━━━ Supplied information ━━━

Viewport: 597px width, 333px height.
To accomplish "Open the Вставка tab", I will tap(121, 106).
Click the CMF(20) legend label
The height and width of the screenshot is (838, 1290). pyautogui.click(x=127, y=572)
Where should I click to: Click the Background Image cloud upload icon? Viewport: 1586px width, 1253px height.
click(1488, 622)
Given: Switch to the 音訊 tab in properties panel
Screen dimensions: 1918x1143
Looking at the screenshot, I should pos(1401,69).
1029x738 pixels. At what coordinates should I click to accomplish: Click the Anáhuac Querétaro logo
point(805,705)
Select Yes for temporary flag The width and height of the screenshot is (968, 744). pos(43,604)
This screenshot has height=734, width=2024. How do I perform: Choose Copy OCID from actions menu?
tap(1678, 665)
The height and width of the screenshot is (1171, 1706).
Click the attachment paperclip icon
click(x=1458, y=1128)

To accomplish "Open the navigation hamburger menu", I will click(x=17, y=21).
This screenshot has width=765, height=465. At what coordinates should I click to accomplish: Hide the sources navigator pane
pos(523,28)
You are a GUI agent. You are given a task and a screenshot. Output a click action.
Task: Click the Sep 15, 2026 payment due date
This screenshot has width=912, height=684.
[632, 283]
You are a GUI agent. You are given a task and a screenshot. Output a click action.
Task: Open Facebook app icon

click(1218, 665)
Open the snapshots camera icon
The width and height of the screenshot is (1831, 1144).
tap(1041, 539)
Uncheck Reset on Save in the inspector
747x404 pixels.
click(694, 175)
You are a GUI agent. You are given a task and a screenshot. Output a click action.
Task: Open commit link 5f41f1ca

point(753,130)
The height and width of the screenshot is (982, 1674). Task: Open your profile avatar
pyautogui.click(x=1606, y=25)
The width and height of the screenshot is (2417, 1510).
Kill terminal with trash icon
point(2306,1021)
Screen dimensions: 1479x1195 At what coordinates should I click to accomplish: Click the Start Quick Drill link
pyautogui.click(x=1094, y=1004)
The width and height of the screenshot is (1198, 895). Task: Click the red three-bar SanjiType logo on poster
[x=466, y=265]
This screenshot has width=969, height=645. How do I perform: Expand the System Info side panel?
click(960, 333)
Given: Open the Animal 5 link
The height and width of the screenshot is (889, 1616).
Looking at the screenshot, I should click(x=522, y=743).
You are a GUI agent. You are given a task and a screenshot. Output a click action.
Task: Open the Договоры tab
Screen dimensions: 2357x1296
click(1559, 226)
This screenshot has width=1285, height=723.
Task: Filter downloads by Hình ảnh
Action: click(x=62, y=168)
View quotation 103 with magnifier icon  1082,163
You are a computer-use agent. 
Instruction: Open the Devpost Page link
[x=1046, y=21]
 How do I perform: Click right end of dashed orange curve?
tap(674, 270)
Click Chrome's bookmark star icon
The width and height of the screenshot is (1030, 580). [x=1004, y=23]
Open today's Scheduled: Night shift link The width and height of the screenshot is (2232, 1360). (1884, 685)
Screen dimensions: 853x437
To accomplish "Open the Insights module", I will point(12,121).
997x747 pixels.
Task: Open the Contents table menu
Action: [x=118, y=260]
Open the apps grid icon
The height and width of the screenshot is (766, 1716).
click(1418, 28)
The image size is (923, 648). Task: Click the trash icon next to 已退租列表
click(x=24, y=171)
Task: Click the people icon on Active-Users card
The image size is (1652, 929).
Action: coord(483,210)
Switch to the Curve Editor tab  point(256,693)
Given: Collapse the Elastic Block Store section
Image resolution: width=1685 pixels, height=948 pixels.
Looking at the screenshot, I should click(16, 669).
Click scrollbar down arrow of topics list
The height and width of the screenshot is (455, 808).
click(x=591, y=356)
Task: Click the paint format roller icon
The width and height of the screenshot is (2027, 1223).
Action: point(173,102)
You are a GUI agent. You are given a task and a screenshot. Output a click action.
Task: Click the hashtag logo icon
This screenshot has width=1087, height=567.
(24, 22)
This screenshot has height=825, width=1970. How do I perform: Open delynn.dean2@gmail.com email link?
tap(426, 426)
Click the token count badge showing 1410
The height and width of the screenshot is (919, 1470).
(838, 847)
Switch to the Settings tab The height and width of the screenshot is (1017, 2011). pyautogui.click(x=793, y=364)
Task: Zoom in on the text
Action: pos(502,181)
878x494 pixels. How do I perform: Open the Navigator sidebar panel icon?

━━━

> _What is being asked_
Type out the entries once more, precisely.

> _Answer section_
Viewport: 597px width, 333px height.
To accomplish "Open the Вставка tab", I will tap(121, 106).
Click the CMF(20) legend label
The height and width of the screenshot is (838, 1290). pyautogui.click(x=127, y=572)
Where should I click to: Click the Background Image cloud upload icon? Viewport: 1586px width, 1253px height.
click(1488, 622)
Given: Switch to the 音訊 tab in properties panel
Screen dimensions: 1918x1143
Looking at the screenshot, I should pos(1401,69).
1029x738 pixels. At what coordinates should I click to accomplish: Click the Anáhuac Querétaro logo
point(805,705)
Select Yes for temporary flag The width and height of the screenshot is (968, 744). pos(43,604)
This screenshot has height=734, width=2024. How do I perform: Choose Copy OCID from actions menu?
tap(1678, 665)
The height and width of the screenshot is (1171, 1706).
Click the attachment paperclip icon
click(x=1458, y=1128)

To accomplish "Open the navigation hamburger menu", I will click(x=17, y=21).
This screenshot has width=765, height=465. At what coordinates should I click to accomplish: Hide the sources navigator pane
pos(523,28)
You are a GUI agent. You are given a task and a screenshot. Output a click action.
Task: Click the Sep 15, 2026 payment due date
This screenshot has width=912, height=684.
[632, 283]
You are a GUI agent. You are given a task and a screenshot. Output a click action.
Task: Open Facebook app icon

click(1218, 665)
Open the snapshots camera icon
The width and height of the screenshot is (1831, 1144).
tap(1041, 539)
Uncheck Reset on Save in the inspector
747x404 pixels.
click(694, 175)
You are a GUI agent. You are given a task and a screenshot. Output a click action.
Task: Open commit link 5f41f1ca

point(753,130)
The height and width of the screenshot is (982, 1674). Task: Open your profile avatar
pyautogui.click(x=1606, y=25)
The width and height of the screenshot is (2417, 1510).
Kill terminal with trash icon
point(2306,1021)
Screen dimensions: 1479x1195 At what coordinates should I click to accomplish: Click the Start Quick Drill link
pyautogui.click(x=1094, y=1004)
The width and height of the screenshot is (1198, 895). Task: Click the red three-bar SanjiType logo on poster
[x=466, y=265]
This screenshot has width=969, height=645. How do I perform: Expand the System Info side panel?
click(960, 333)
Given: Open the Animal 5 link
The height and width of the screenshot is (889, 1616).
Looking at the screenshot, I should click(x=522, y=743).
You are a GUI agent. You are given a task and a screenshot. Output a click action.
Task: Open the Договоры tab
Screen dimensions: 2357x1296
click(1559, 226)
This screenshot has width=1285, height=723.
Task: Filter downloads by Hình ảnh
Action: click(x=62, y=168)
View quotation 103 with magnifier icon  1082,163
You are a computer-use agent. 
Instruction: Open the Devpost Page link
[x=1046, y=21]
 How do I perform: Click right end of dashed orange curve?
tap(674, 270)
Click Chrome's bookmark star icon
The width and height of the screenshot is (1030, 580). [x=1004, y=23]
Open today's Scheduled: Night shift link The width and height of the screenshot is (2232, 1360). (1884, 685)
Screen dimensions: 853x437
To accomplish "Open the Insights module", I will point(12,121).
997x747 pixels.
Task: Open the Contents table menu
Action: [x=118, y=260]
Open the apps grid icon
The height and width of the screenshot is (766, 1716).
click(1418, 28)
The image size is (923, 648). Task: Click the trash icon next to 已退租列表
click(x=24, y=171)
Task: Click the people icon on Active-Users card
The image size is (1652, 929).
Action: coord(483,210)
Switch to the Curve Editor tab  point(256,693)
Given: Collapse the Elastic Block Store section
Image resolution: width=1685 pixels, height=948 pixels.
Looking at the screenshot, I should click(16, 669).
Click scrollbar down arrow of topics list
The height and width of the screenshot is (455, 808).
click(x=591, y=356)
Task: Click the paint format roller icon
The width and height of the screenshot is (2027, 1223).
Action: point(173,102)
You are a GUI agent. You are given a task and a screenshot. Output a click action.
Task: Click the hashtag logo icon
This screenshot has width=1087, height=567.
(24, 22)
This screenshot has height=825, width=1970. How do I perform: Open delynn.dean2@gmail.com email link?
tap(426, 426)
Click the token count badge showing 1410
The height and width of the screenshot is (919, 1470).
(838, 847)
Switch to the Settings tab The height and width of the screenshot is (1017, 2011). pyautogui.click(x=793, y=364)
Task: Zoom in on the text
Action: pos(502,181)
878x494 pixels. How do I perform: Open the Navigator sidebar panel icon?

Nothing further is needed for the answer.